→ **TASK STATEMENT**: Go through the data below and count every line that has the word "dropdown". Return only the count.

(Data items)
***

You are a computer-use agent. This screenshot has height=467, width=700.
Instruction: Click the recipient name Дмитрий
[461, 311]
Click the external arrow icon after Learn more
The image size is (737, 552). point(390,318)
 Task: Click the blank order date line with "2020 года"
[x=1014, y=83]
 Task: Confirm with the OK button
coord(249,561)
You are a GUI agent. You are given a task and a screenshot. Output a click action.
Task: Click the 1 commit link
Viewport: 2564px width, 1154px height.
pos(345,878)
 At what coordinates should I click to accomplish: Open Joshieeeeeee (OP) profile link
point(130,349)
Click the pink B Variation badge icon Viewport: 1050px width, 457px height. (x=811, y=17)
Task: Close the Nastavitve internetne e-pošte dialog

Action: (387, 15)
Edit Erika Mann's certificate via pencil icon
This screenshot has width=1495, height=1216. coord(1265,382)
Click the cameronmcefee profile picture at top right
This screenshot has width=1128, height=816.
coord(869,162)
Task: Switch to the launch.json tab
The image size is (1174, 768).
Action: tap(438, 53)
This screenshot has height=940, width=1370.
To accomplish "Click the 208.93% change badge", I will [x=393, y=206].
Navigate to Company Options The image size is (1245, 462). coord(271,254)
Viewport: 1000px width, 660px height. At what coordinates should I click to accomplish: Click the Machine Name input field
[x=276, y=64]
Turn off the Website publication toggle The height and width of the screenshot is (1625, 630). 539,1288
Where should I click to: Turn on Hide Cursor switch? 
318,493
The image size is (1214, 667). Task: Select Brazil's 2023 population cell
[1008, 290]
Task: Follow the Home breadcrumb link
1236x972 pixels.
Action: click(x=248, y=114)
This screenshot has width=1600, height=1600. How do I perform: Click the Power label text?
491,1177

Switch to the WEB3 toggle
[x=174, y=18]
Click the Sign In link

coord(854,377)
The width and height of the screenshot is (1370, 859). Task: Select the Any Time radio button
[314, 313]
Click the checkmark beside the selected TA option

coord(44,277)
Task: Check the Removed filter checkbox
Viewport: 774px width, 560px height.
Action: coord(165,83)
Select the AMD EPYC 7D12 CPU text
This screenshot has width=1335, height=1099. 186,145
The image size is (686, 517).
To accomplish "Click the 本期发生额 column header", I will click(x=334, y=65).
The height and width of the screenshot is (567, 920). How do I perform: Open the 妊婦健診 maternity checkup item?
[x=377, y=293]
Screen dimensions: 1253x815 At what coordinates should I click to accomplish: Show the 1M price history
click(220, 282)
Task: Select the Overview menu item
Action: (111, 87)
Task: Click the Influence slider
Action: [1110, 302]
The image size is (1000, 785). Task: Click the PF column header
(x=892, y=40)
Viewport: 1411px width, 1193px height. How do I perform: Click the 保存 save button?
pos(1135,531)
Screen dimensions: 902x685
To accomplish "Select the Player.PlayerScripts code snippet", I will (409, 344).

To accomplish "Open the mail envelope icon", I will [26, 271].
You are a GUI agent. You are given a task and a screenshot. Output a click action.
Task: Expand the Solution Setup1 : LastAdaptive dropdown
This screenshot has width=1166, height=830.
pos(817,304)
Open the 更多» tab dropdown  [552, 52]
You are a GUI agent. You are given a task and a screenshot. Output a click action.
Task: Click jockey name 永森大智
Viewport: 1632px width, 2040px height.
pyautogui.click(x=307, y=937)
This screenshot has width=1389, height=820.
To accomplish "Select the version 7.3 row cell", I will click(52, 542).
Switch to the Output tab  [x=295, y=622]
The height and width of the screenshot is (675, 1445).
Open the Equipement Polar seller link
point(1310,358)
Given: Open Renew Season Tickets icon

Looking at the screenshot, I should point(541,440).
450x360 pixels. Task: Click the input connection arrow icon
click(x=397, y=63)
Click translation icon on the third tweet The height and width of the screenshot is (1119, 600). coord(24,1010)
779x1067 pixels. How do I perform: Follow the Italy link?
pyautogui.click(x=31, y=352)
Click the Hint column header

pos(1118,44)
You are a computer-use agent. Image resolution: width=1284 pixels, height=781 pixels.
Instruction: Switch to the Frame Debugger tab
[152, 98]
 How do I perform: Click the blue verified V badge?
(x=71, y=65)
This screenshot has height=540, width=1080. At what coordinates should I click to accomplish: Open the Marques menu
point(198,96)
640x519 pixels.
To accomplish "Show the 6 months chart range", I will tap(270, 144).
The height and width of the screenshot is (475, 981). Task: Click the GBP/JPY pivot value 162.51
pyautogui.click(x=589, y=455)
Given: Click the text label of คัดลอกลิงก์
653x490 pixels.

***

→ **ANSWER TO THIS PROBLEM**: 2